Predicting the response to a first anti-epileptic drug

The most common type of epilepsy is idiopathic (meaning of unknown cause) generalised epilepsy or IGE. When IGE is first diagnosed, most people will be treated with an anti-epileptic drug (AED), but only half will find their seizures stop completely in the following year. There are currently no tests to tell neurologists whether a person will respond to AED treatment, and this would be extremely useful.

Professor Mark Richardson at King’s College London, and collaborators at University College London, have studied groups of people with IGE using EEG. They have used their findings to develop new methods, which have provided clues about how brain regions are connected in IGE. Importantly, these methods have revealed that the brain is connected differently in people whose seizures have stopped in response to initial AED treatment, compared to those whose seizures are continuing.

The team now wants to see if it can take this further, and actually predict who will respond to drugs (when the treatment is being started for the first time), based on how the brain is connected. At this stage they don’t have enough data to design a definitive study, but they have been awarded £29,172, over 24 months, to conduct an initial pilot study.

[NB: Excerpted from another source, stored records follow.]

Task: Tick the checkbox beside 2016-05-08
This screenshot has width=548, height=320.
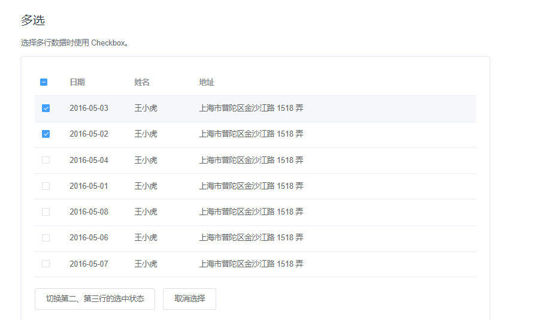Action: [46, 212]
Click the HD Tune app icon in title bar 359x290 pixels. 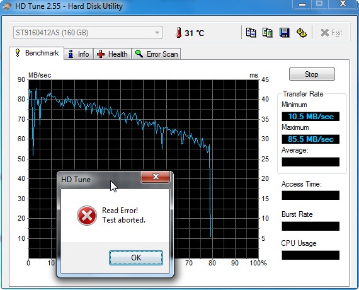tap(6, 6)
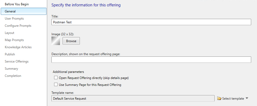Screen dimensions: 257x106
Task: Open the User Prompts step
Action: pyautogui.click(x=14, y=19)
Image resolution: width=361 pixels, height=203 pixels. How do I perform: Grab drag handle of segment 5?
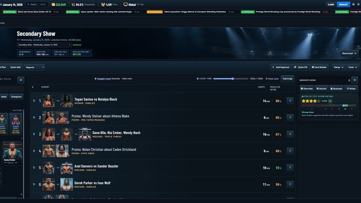click(x=34, y=168)
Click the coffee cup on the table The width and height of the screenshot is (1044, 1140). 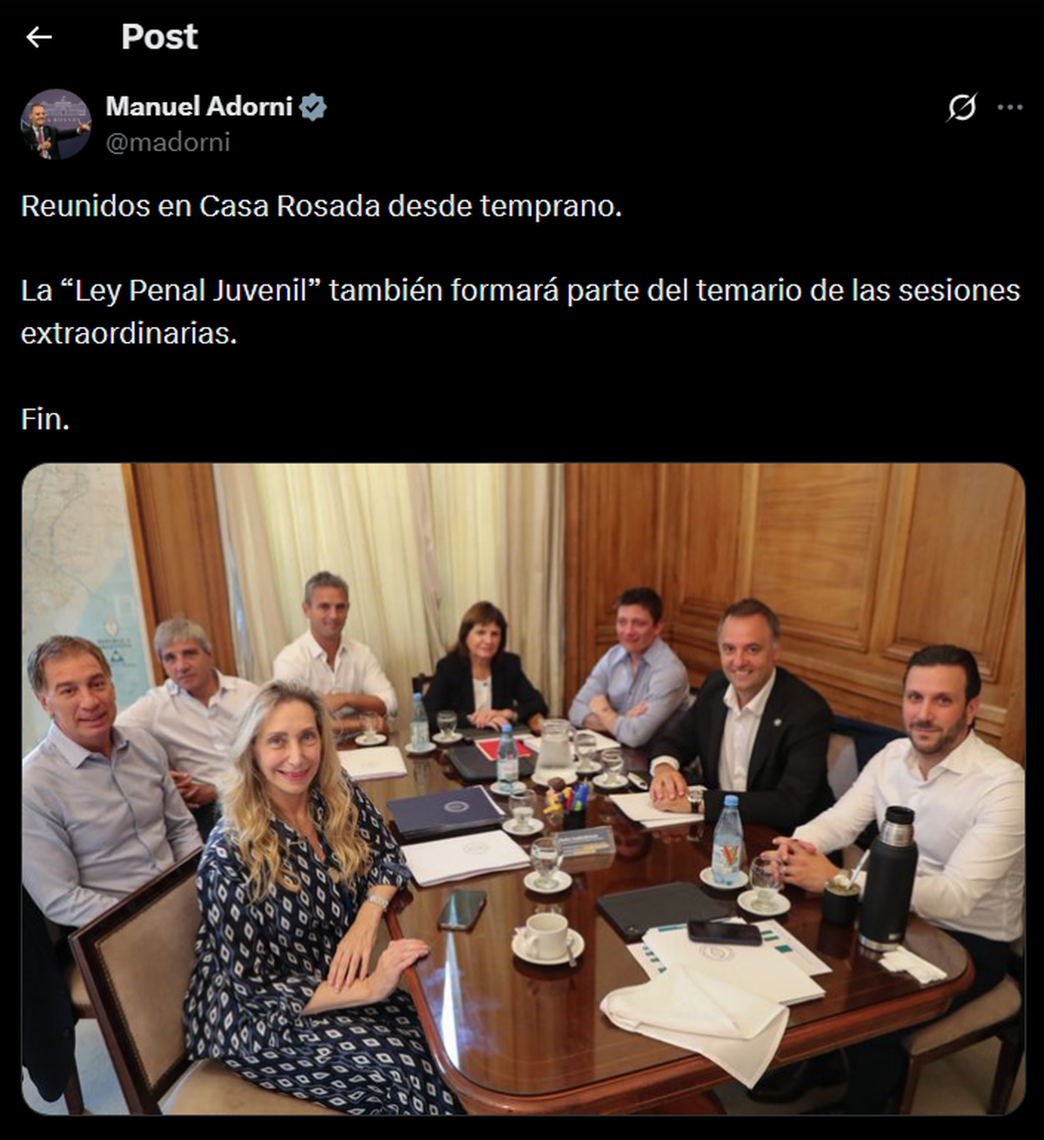tap(547, 938)
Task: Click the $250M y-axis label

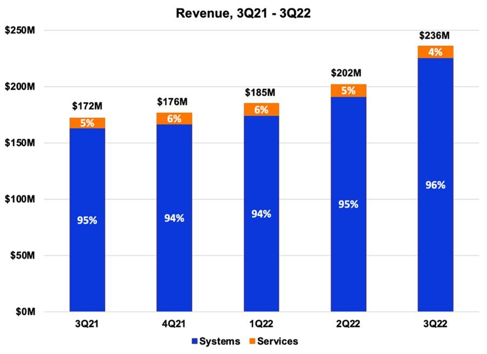Action: [x=21, y=31]
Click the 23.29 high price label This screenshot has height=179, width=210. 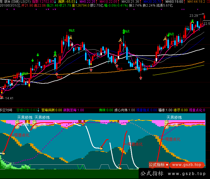click(194, 15)
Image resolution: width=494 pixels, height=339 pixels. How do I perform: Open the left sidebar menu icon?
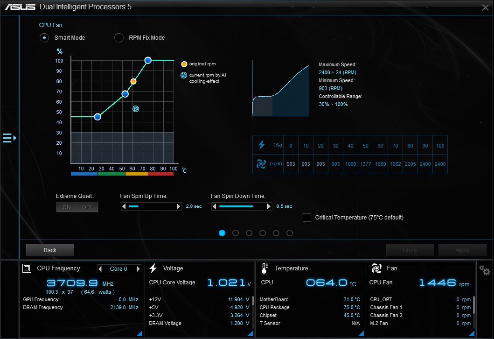click(x=9, y=138)
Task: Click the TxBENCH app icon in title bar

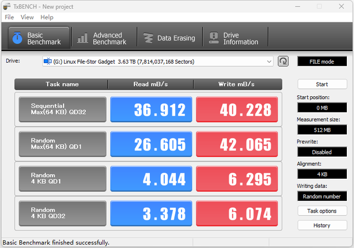Action: click(x=7, y=6)
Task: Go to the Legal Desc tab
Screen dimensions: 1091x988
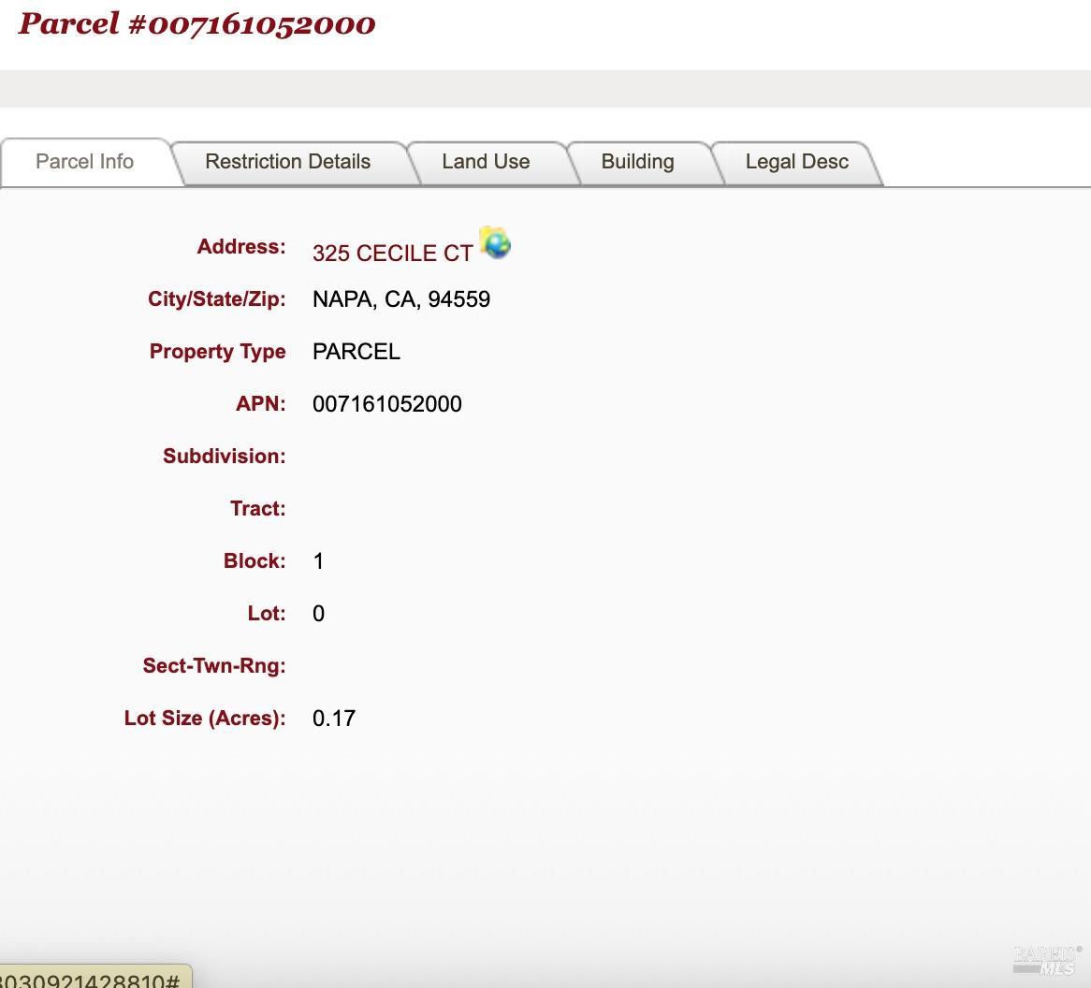Action: click(796, 162)
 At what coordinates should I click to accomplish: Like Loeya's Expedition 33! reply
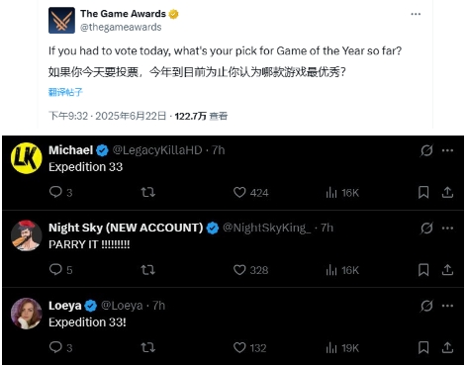[x=239, y=347]
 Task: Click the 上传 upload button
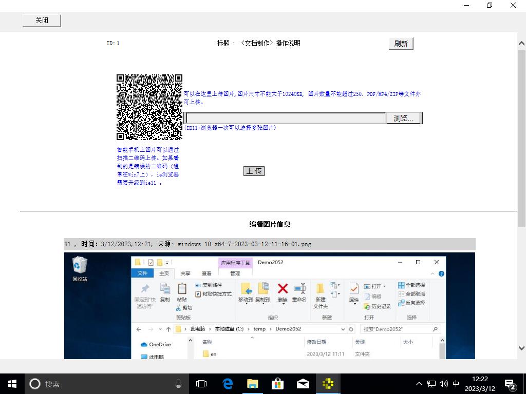coord(254,171)
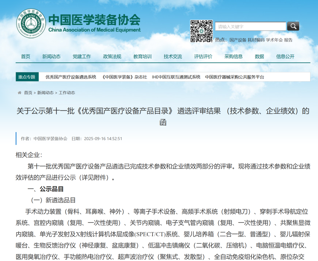This screenshot has width=318, height=261.
Task: Open the 技术交流 navigation item
Action: [173, 56]
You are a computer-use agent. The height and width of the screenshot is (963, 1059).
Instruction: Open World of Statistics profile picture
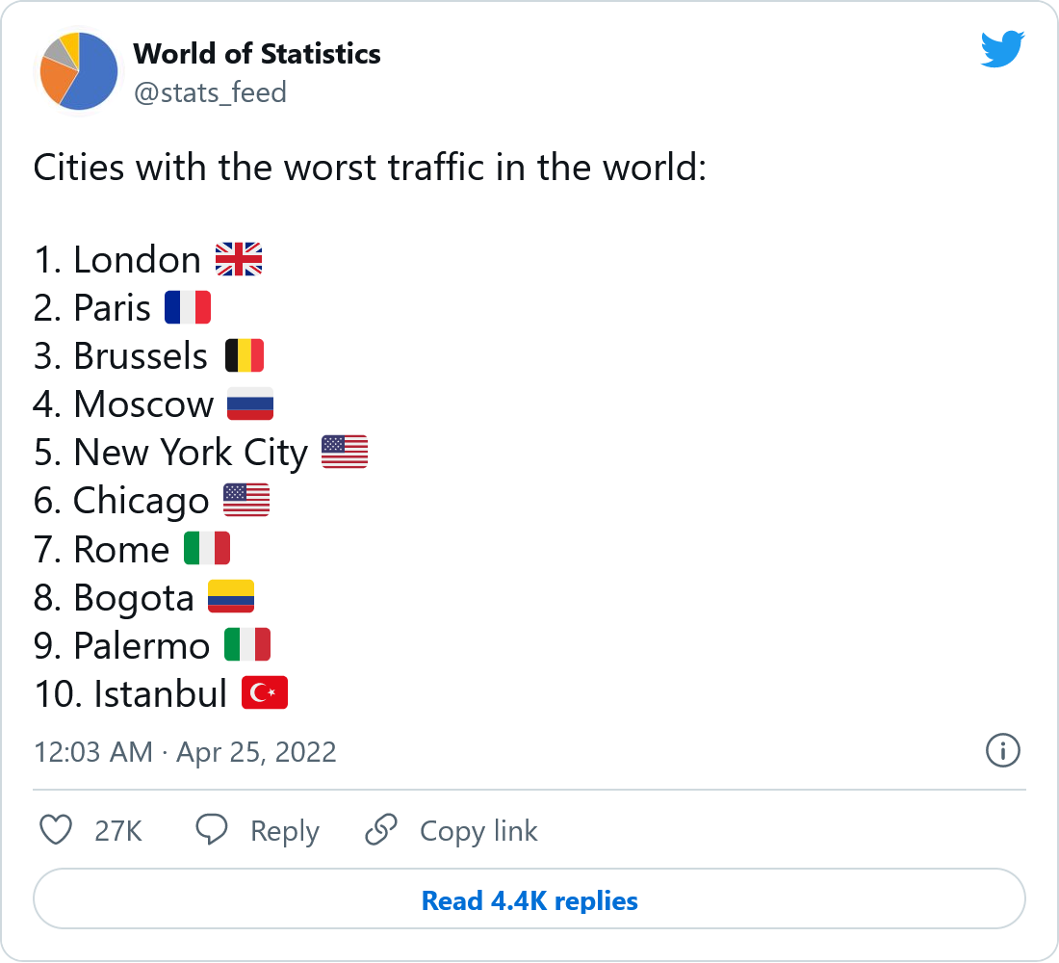coord(79,71)
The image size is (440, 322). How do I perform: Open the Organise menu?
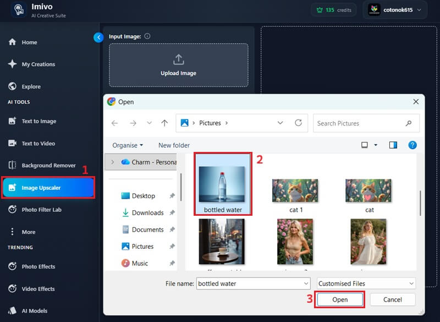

During the project (entitled Seeking brain network markers which predict response to first antiepileptic drug in new-onset treatment-naive Idiopathic Generalised Epilepsy) the group will use two methods (EEG and fMRI) to find out as much information as possible about brain networks (in healthy brains and newly diagnosed IGE), and decide whether there are likely to be any brain network ‘markers’ that are a) easy to locate and b) can accurately predict treatment response. If the answer is yes, the researchers will then work out which tests and analysis methods will be best to identify these markers.

If successful, this grant could ultimately lead to a new test that predicts whether a person will respond to initial AED treatment. This will help to avoid unnecessary trials of aggressive AEDs, and help to reduce delays before other (potentially more successful) therapies are explored.